When Visit Sarasota reported at the end of 2019 the claim that the Nathan Benderson Park rowing center generated a $34 million dollar economic impact for the county in fiscal 2018, we thought that would be amazing — if true. But after decades of seeing and analyzing exaggerated economic impact reports, our economist instincts spurred us to dig deeper.
The rowing facility is gorgeous and hosts many wonderful events. There is no doubt it is an asset to the Sarasota area. Whether it is primarily a public or private asset and how valuable it is to area residents compared to other crucial facilities and services are the questions. Large sums of local tax revenue were spent building the park, and more flows to it each year.

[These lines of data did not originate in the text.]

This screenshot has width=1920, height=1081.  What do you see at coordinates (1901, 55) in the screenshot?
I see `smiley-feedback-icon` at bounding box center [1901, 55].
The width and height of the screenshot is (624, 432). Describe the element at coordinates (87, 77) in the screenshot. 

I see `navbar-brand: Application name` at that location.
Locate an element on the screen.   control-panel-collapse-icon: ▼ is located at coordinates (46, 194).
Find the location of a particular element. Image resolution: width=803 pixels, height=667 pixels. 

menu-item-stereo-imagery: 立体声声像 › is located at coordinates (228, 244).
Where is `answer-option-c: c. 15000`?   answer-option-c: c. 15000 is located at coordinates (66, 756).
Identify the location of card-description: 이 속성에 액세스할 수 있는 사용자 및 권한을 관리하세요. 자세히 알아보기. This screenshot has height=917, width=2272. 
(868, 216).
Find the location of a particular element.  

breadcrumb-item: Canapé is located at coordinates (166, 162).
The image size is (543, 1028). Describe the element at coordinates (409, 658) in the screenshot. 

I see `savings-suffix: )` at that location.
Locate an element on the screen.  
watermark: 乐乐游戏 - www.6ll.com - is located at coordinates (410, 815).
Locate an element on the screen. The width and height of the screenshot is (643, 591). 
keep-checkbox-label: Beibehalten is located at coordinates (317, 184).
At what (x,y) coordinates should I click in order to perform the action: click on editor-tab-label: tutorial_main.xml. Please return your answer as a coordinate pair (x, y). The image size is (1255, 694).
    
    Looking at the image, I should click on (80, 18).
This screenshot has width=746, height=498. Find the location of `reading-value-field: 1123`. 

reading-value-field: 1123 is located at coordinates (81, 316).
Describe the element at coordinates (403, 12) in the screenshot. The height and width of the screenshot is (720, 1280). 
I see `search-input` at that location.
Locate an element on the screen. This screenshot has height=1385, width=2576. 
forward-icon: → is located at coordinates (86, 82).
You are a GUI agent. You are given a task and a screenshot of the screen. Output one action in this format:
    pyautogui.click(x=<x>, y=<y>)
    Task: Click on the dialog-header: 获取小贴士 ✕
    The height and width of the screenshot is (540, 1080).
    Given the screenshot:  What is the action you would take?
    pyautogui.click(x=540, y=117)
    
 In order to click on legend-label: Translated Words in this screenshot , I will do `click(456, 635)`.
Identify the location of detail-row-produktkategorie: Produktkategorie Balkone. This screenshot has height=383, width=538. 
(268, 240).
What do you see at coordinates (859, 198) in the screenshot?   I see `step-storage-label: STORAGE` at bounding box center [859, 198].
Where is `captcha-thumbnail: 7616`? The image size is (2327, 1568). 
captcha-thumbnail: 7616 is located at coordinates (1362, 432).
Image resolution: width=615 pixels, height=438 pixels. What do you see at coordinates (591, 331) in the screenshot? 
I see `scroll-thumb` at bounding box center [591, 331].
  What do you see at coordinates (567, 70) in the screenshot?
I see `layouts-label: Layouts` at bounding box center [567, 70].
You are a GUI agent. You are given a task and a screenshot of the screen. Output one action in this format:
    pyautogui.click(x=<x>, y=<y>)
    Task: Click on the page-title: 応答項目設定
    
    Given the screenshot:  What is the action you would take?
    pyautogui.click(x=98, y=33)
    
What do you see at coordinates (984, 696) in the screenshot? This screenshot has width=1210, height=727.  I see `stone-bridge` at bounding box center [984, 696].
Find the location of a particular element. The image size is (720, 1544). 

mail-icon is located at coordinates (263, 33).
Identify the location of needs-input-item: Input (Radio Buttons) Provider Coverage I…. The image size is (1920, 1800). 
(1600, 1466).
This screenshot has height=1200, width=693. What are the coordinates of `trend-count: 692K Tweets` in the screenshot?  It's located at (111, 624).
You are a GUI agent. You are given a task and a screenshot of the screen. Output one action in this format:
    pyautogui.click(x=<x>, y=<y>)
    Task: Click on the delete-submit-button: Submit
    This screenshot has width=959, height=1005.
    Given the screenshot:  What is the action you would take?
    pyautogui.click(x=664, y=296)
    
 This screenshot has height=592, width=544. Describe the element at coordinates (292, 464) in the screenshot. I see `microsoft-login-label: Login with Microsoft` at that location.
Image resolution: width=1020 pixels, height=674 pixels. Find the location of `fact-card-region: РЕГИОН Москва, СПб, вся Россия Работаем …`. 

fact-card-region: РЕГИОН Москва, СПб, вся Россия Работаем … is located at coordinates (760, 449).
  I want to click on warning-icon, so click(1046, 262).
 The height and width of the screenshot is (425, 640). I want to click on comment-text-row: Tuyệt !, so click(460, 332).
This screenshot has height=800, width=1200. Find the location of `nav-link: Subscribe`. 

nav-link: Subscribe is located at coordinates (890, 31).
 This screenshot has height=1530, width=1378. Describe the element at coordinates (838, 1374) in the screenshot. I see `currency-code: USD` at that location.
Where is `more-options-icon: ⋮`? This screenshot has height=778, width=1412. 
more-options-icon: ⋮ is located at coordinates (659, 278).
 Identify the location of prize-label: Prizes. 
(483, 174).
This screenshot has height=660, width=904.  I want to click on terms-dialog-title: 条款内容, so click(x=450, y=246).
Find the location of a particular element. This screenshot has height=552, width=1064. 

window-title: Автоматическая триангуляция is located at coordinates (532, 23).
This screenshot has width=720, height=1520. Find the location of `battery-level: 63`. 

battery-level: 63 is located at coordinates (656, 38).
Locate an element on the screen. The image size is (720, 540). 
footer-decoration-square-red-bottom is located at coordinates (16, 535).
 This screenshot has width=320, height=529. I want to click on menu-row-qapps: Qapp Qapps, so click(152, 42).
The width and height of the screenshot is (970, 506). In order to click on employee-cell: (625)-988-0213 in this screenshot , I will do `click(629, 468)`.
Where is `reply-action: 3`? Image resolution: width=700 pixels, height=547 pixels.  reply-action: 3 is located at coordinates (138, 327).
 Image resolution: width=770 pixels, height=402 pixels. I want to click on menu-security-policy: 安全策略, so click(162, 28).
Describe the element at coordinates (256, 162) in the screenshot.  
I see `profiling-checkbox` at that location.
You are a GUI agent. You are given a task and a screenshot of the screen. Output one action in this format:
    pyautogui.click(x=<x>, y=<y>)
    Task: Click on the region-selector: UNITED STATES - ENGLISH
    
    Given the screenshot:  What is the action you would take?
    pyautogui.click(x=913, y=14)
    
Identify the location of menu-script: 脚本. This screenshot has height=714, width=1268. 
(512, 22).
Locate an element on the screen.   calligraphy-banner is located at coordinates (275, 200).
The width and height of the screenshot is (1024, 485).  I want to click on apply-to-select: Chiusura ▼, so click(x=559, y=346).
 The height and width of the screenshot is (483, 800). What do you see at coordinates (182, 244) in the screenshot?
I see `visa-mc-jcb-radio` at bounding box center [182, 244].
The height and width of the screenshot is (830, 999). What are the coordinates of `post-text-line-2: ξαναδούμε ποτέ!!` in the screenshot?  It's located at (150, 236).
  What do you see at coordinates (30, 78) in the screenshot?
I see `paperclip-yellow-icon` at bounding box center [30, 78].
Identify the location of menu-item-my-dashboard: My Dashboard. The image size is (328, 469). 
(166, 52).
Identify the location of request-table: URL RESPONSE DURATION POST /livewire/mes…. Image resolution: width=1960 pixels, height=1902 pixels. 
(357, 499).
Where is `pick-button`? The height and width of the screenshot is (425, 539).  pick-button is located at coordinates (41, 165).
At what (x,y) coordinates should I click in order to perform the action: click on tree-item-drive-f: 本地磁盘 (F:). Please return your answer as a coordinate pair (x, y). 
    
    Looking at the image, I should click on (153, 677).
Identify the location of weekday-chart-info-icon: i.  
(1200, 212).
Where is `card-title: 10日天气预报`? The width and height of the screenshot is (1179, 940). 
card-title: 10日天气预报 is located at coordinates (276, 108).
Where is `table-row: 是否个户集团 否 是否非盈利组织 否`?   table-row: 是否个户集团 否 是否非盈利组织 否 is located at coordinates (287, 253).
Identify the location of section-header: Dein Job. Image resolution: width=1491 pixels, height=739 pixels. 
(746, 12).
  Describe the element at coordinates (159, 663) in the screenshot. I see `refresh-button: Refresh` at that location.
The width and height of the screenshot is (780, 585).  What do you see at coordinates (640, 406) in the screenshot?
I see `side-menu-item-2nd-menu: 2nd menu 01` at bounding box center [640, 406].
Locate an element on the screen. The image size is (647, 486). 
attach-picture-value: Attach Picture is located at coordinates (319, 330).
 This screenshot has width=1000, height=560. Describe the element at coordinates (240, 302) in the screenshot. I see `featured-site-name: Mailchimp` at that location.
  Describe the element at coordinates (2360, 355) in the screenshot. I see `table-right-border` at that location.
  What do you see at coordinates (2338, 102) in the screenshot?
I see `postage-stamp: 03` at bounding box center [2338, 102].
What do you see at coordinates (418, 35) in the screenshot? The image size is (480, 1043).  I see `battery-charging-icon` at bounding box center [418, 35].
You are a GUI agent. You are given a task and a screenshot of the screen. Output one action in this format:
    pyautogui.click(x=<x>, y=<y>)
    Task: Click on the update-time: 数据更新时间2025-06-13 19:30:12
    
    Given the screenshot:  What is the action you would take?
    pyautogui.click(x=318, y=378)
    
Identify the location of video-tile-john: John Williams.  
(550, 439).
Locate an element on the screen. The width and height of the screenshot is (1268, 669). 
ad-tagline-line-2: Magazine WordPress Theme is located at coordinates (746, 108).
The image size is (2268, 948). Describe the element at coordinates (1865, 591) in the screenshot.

To its credit, the analysis used for the economic impact of Nathan Benderson Park is more accurate than average. It employs a detailed methodology that relies as much as possible on hard information about hotel bookings and actual surveys of spectators and participants and their spending. That is good because far too many economic impact reports simply rely on estimates.
As a result, estimates of direct expenditures associated with the rowing park are as solid as they can reasonably be. But the numbers provided by Visit Sarasota don’t stop there. These numbers reflect the use of a notorious economic estimation method, developed over 20 years ago, which claims to capture “indirect” economic benefits of tourism. The idea is tourists spend money at hotels and restaurants, which take that money and employ people who spend money on other goods and services, which in turn employ other people, and so on so forth to create “indirect” economic “impact” in the region. This notorious multiplier assumes for every $1 of direct spending, there is another $0.65 in “indirect spending.”
This part is not based on actual surveys but is an estimate generated by a company called Implan and id widely used by economic development agencies who want to report large impacts. It is controversial because the whole idea of this indirect impact is contested among economists. Although there is certainly some indirect impact from outside spending, it is hard to measure and varies widely. Economists attempting to measure impact accurately tend to shy away from estimates of indirect impact.
In a specific example for the rowing park, Visit Sarasota estimates the 2017 World Rowing Championship held at the park generated $22 million in economic impact, while the official body of the world rowing championships calculated an impact of $7 million. The latter only uses the direct impact, which the official body knows can be measured accurately, and not estimates of indirect impact, and such numbers are used by agencies all over the world to report economic impact of international rowing events. Meanwhile, Visit Sarasota’s estimates are more than three times higher. It estimates direct impact at more than double the international rowing federation and then adds a whopping 65 percent bump for indirect impact. Disparities like this make economists suspicious of these impact reports.
Estimating impact this way allows Visit Sarasota to claim the $26.38 million in tax money Sarasota County gave the rowing park in 2014-2018 has generated $151.9 million in economic impact, a “600 percent return on investment.”
Well come on, if that is true, why is anyone investing in Apple and Amazon if they can get vastly higher returns investing in rowing parks? Of course, the private investors in Benderson Park are not receiving anything remotely like 600 percent returns — indeed the park still needs public (taxpayer) subsidies to cover its costs, so private investors are not likely making any rate of return. And that 600 percent leaves out that the park’s economic impact also flowed from a lot of other investments, including millions in tax money from the state and vast state and local expenditures to improve local road access to the park.
How much has Sarasota County recouped in tax revenue on its taxpayer-funded investment to build and operate the park? At best 12 percent of total spending by people who come to rowing park events. It gets 7 percent via sales tax and 5 percent via the tourist development tax on short-term rentals like hotels. That amounts to about $1.1 million dollars recovered in taxes in 2018, for example. Add to that the healthy kickback the rowing park gets from the tourist development tax to help fund the operations of the park. In 2018, records show that resulted in $851,856 of tourist tax revenue the county provided for the park, without which the park would have operated at a net loss. So in reality, the net contribution of the rowing park to the public purse in 2018 was some $150,000. At that rate, even if we grant a 65 percent indirect impact, it would take decades for the county to recoup its investment.
Again, we are not saying there are no benefits from the rowing park. What we are saying is inflating the benefits is not helpful. The fact is, the overwhelming majority of the park’s benefits accrue to private parties: hotels and other renters of homes, restaurants and the like.
That’s why county leaders should take these estimates with an appropriate grain of salt. Especially when spending taxpayers’ money always comes with tradeoffs and the county faces major needs to address, such as sewage spills, red tide causes and consequences, massive traffic congestion, better services for the homeless and mentally ill, etc. The list of things more important than subsidizing an already successful entity is long.